June 19: Lead soil legacy | Global Cities Initiative | Flash flood warning

If you read nothing else today, don’t miss the latest installment of Toxic City by the investigative team of Wendy Ruderman, Barbara Laker, and Dylan Purcell. In Fishtown, Kensington, and Port Richmond, Philadelphia’s current “development boom is disturbing lead that has sat dormant for decades”, spreading toxic dust across these neighborhoods, putting a new generation of young children at risk. The reporters spent five months examining the toxic legacy of fourteen lead smelters in the River Wards: testing soil, interviewing residents, observing construction sites, and assembling a comprehensive analysis of lead levels in 114 locations, including parks and playgrounds. For a problem so old and pervasive, there are no requirements for developers to test soil for lead as a routine precaution before disturbing a property, and federal, state, and city officials do not agree on who should be responsible for regulating. As a former lead expert from the CDC put it: “Everybody’s problem is nobody’s problem.” 
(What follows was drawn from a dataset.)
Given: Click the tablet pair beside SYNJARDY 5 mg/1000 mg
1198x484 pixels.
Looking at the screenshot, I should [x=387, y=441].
Pack your rain boots, windbreaker, and backup umbrella: the National Weather Service has a flash flood watch in effect from noon to midnight. It cautions that a storm passing through southeastern Pennsylvania, much of New Jersey, northern Delaware and extreme northeastern Maryland may cause flash flooding of creeks, streams and roadways, especially in urban areas.

Greater Philadelphia has been selected to join a new phase of Brookings Global Cities Initiative (GCI) focused on ‘developing new market prioritization and metropolitan economic partnership strategies,’ the City of Philadelphia announced. The eight-metro region cohort, which includes Atlanta, Columbus, Phoenix, and San Diego, seeks to “amplify the impact of trade strategies through new research and problem-solving” to produce “a locally-tailored market prioritization assessment, and initiating or expanding at least one metro-to-metro collaboration.” Philadelphia previously participated in GCI, a joint project of Brookings and JPMorgan Chase, and the regional project team includes the City of Philadelphia, Select Greater Philadelphia Council, World Trade Center of Greater Philadelphia, and Temple University’s Fox School of Business.

The Chesapeake Bay Foundation (CBF) and multiple partners will are expected to match a three-year $415,000 Conservation Innovation Grant from the U.S. Department of Agriculture, the Post-Gazette reports. The ‘pay for success’ program, which allows municipalities get credit toward their Municipal Separate Storm Sewer System (MS4) requirements, is “intended to reduce farm runoff and enable municipalities to comply with stormwater pollution reduction requirements while returning profits to the program’s capital investors.” State secretary of agriculture Russell Redding says that the project “offers Pennsylvania enormous potential to achieve substantial and cost-effective nutrient and sediment pollution reductions by infusing private capital in the implementation of agricultural best-management practices.”

Makerspace NextFab officially expanded Wednesday to a 10,000-square-foot location in Wilmington’s Creative District, Tecnnical.ly’s Roberto Torres writes. The state-backed Delaware Strategic Fund provided a $350,000 grant for the expansion, in the hopes that the location can integrate with the existing maker community of Wilmington and joins the city’s revitalization efforts.